In treatment for the aforementioned heart failure with reduced ejection fraction, mortality benefit is seen with many medication classes, including an angiotensin-converting enzyme inhibitor, angiotensin receptor blocker, angiotensin receptor neprilysin inhibitor, beta blocker, mineralocorticoid receptor antagonist and other medications. But for individuals with heart failure with preserved ejection fraction – the condition in question – current recommendations for treatment are directed at relieving symptoms and targeting co-morbid conditions. Patients with HFpEF may be prescribed similar medications used in heart failure with reduced ejection fraction, including diuretics to relieve excess fluid buildup, but do not experience the clinical outcomes achieved in heart failure with reduced ejection fraction. Currently, 2 classes of medications, an SGLT2 inhibitor and an angiotensin receptor neprilysin inhibitor, are being explored in HFpEF.

Sodium glucose co-transporter 2 (SGLT2) inhibitors are a class of medications that inhibit the reabsorption of glucose in the kidneys – thereby lowering blood sugar.
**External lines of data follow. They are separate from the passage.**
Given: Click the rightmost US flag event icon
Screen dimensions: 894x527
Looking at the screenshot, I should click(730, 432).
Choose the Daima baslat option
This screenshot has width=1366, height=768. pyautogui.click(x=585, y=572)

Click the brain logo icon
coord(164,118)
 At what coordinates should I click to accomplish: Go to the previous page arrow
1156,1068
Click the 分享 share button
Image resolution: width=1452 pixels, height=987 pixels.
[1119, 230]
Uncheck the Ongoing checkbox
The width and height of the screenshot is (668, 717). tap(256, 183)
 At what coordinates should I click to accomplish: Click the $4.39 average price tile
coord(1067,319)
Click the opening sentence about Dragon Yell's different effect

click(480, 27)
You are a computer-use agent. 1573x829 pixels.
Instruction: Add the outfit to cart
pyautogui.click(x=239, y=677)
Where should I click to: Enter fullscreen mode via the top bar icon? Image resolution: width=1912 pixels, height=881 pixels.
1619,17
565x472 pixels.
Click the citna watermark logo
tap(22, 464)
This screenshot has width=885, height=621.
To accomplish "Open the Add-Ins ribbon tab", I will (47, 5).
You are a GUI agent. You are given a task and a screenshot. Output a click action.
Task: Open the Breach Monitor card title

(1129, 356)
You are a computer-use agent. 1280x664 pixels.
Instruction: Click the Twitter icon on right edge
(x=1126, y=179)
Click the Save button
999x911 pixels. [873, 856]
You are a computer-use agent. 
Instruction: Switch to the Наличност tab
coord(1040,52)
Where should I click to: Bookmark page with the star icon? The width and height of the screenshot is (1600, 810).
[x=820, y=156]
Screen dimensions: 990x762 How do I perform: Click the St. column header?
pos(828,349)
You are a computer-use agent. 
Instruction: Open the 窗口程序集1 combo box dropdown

Due to their significant effect on blood glucose, SGLT2 inhibitors are used in the treatment of type II diabetes. SGLT2 inhibitors made their debut in the cardiac space nearly four years ago, with the results of a few high-profile trials showing not only SGLT2 inhibitor safety in patients with type II diabetes, but a reduced risk of cardiovascular death and heart failure hospitalization. Since the release of research findings, several SGLT2 drugs have received, or are in the process of receiving, FDA approval for reduced risk of cardiovascular death and HF hospitalization in adults with type II diabetes. In newly published research of SGLT2 inhibitors for patients with heart failure and reduced ejection fraction (with or without -diabetes) findings of one agent have been presented and others are in late-stage cardiovascular outcomes trials. In one report, an SGLT2 inhibitor reduced cardiovascular death and hospitalization for heart failure.

FDA Fast Track designation was awarded to two SGLT2 inhibitors for patients with type II diabetes – onegent is approved to reduce the risk of cardiovascular death and the other agent can be used in patients with chronic heart failure to reduce the risk of hospitalization for heart failure. While SGLT2 inhibitors stand to be of great importance to the heart failure community as a whole, they may be especially innovative for adults with HFpEF who currently have no ideal therapeutic options targeted to their heart failure condition. An FDA decision is anticipated in 2020, but the work conducted to date has the potential of offering hope to many adults living with chronic heart failure with preserved ejection fraction.